A Coalizão Negra por Direitos, que reúne diversos movimentos de negros e negras do Brasil, ao lado de partidos de oposição ao governo Bolsonaro – PSOL, Rede, PT, PSB, PCdoB, PV e PDT -, apresentou nesta quinta-feira (12) uma ação no Supremo Tribunal Federal (STF) para que a Corte obrigue o Estado brasileiro a implementar políticas públicas para enfrentar o racismo e diminuir a letalidade policial.
A ADPF (Arguição de Descumprimento de Preceito Fundamental) requisita, entre outra coisas, a elaboração de um plano nacional de enfrentamento ao racismo, além de políticas de redução da letalidade policial e da criação de protocolos transparentes de abordagem policial e de uso da força por agentes de segurança.
A ação apresenta uma série de dados que apontam para violações sistemáticas de direitos constitucionais à vida, à saúde e à alimentação digna, contextos nos quais as populações negras são desproporcionalmente impactadas.
No Brasil, 56% das pessoas se autodeclaram pretas ou pardas, mas esse grupo representa quase 80% das pessoas mortas por policiais e 77% das vítimas de homicídio do país.
Entre os lares que têm segurança alimentar, apenas 36,9% eram chefiados por pessoas autodeclaradas pretas ou pardas.

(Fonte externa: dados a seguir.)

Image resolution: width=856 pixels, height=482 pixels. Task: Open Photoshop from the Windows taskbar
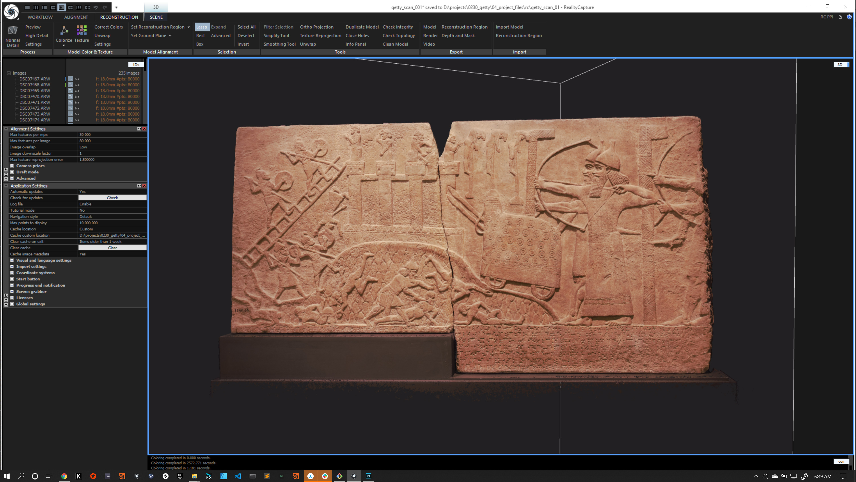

Já entre os lares com insegurança alimentar grave, 58,1% eram chefiados por pessoas negras.
“A população negra brasileira vivencia sistematicamente a negação de direitos, sendo submetida a um processo de genocídio permanente decorrente das desigualdades sociais e raciais resultantes da ação e omissão do Estado brasileiro”, descreve o texto da ADPF.